Re: [Patch] ALTER SYSTEM READ ONLY

From: Rushabh Lathia <rushabh(dot)lathia(at)gmail(dot)com>
To: Robert Haas <robertmhaas(at)gmail(dot)com>
Cc: Amul Sul <sulamul(at)gmail(dot)com>, Dilip Kumar <dilipbalaut(at)gmail(dot)com>, Andres Freund <andres(at)anarazel(dot)de>, Bharath Rupireddy <bharath(dot)rupireddyforpostgres(at)gmail(dot)com>, Ibrar Ahmed <ibrar(dot)ahmad(at)gmail(dot)com>, PostgreSQL-development <pgsql-hackers(at)postgresql(dot)org>, Prabhat Sahu <prabhat(dot)sahu(at)enterprisedb(dot)com>
Subject: Re: [Patch] ALTER SYSTEM READ ONLY
Date: 2021-10-04 08:27:01
Message-ID: CAGPqQf2n0aeeKMv+mA0zpgkqkamEVMCZE_VL74hxCe9hSNOQNg@mail.gmail.com
Views: Raw Message | Whole Thread | Download mbox | Resend email
Thread:
Lists: pgsql-hackers

On Fri, Oct 1, 2021 at 2:29 AM Robert Haas <robertmhaas(at)gmail(dot)com> wrote:

> On Thu, Sep 30, 2021 at 7:59 AM Amul Sul <sulamul(at)gmail(dot)com> wrote:
> > To find the value of InRecovery after we clear it, patch still uses
> > ControlFile's DBState, but now the check condition changed to a more
> > specific one which is less confusing.
> >
> > In casual off-list discussion, the point was made to check
> > SharedRecoveryState to find out the InRecovery value afterward, and
> > check that using RecoveryInProgress().

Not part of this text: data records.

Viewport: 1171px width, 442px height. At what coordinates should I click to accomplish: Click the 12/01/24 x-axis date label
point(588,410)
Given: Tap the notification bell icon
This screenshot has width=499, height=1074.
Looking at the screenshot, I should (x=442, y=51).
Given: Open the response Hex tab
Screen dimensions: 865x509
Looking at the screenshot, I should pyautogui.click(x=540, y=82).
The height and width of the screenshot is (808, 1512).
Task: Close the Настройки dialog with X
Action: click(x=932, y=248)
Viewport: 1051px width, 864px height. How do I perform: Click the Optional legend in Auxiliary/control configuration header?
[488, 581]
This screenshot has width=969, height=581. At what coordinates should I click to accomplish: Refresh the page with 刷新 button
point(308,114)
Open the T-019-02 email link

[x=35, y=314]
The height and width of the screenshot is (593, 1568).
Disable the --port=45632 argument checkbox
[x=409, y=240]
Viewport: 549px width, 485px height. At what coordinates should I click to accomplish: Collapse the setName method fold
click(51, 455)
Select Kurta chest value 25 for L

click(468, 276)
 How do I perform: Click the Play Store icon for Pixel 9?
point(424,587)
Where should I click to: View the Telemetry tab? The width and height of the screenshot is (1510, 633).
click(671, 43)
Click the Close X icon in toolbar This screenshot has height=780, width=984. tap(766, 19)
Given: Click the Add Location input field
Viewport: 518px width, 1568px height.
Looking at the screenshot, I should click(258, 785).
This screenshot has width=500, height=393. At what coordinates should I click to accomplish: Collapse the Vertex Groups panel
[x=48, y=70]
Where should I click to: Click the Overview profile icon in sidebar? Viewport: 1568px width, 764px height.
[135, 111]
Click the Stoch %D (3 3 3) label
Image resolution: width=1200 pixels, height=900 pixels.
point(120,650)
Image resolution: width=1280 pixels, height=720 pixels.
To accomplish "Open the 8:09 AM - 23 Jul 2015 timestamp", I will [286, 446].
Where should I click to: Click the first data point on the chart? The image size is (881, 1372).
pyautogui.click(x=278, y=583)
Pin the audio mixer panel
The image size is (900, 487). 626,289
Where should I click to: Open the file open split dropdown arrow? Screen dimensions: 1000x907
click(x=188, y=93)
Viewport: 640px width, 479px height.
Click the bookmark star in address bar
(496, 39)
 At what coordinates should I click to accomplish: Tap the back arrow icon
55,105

But we can't depend on
> > SharedRecoveryState because at the start it gets initialized to
> > RECOVERY_STATE_CRASH irrespective of InRecovery that happens later.
> > Therefore, we can't use RecoveryInProgress() which always returns
> > true if SharedRecoveryState != RECOVERY_STATE_DONE.
>
> Uh, this change has crept into 0002, but it should be in 0004 with the
> rest of the changes to remove dependencies on variables specific to
> the startup process. Like I said before, we should really be trying to
> separate code movement from functional changes. Also, 0002 doesn't
> actually apply for me. Did you generate these patches with 'git
> format-patch'?
>
> [rhaas pgsql]$ patch -p1 <
> ~/Downloads/v36-0001-Refactor-some-end-of-recovery-code-out-of-Startu.patch
> patching file src/backend/access/transam/xlog.c
> Hunk #1 succeeded at 889 (offset 9 lines).
> Hunk #2 succeeded at 939 (offset 12 lines).
> Hunk #3 succeeded at 5734 (offset 37 lines).
> Hunk #4 succeeded at 8038 (offset 70 lines).
> Hunk #5 succeeded at 8248 (offset 70 lines).
> [rhaas pgsql]$ patch -p1 <
> ~/Downloads/v36-0002-Postpone-some-end-of-recovery-operations-relatin.patch
> patching file src/backend/access/transam/xlog.c
> Reversed (or previously applied) patch detected! Assume -R? [n]
> Apply anyway? [n] y
> Hunk #1 FAILED at 7954.
> Hunk #2 succeeded at 8079 (offset 70 lines).
> 1 out of 2 hunks FAILED -- saving rejects to file
> src/backend/access/transam/xlog.c.rej
> [rhaas pgsql]$ git reset --hard
> HEAD is now at b484ddf4d2 Treat ETIMEDOUT as indicating a
> non-recoverable connection failure.
> [rhaas pgsql]$ patch -p1 <
> ~/Downloads/v36-0002-Postpone-some-end-of-recovery-operations-relatin.patch
> patching file src/backend/access/transam/xlog.c
> Reversed (or previously applied) patch detected! Assume -R? [n]
> Apply anyway? [n]
> Skipping patch.
> 2 out of 2 hunks ignored -- saving rejects to file
> src/backend/access/transam/xlog.c.rej
>
>
I tried to apply the patch on the master branch head and it's failing
with conflicts.

Later applied patch on below commit and it got applied cleanly:

commit 7d1aa6bf1c27bf7438179db446f7d1e72ae093d0
Author: Tom Lane <tgl(at)sss(dot)pgh(dot)pa(dot)us>
Date: Mon Sep 27 18:48:01 2021 -0400

Re-enable contrib/bloom's TAP tests.

rushabh(at)rushabh:postgresql$ git apply
v36-0001-Refactor-some-end-of-recovery-code-out-of-Startu.patch
rushabh(at)rushabh:postgresql$ git apply
v36-0002-Postpone-some-end-of-recovery-operations-relatin.patch
rushabh(at)rushabh:postgresql$ git apply
v36-0003-Create-XLogAcceptWrites-function-with-code-from-.patch
v36-0003-Create-XLogAcceptWrites-function-with-code-from-.patch:34: space
before tab in indent.
/*
v36-0003-Create-XLogAcceptWrites-function-with-code-from-.patch:38: space
before tab in indent.
*/
v36-0003-Create-XLogAcceptWrites-function-with-code-from-.patch:39: space
before tab in indent.
Insert->fullPageWrites = lastFullPageWrites;
warning: 3 lines add whitespace errors.
rushabh(at)rushabh:postgresql$ git apply
v36-0004-Remove-dependencies-on-startup-process-specifica.patch

There are whitespace errors on patch 0003.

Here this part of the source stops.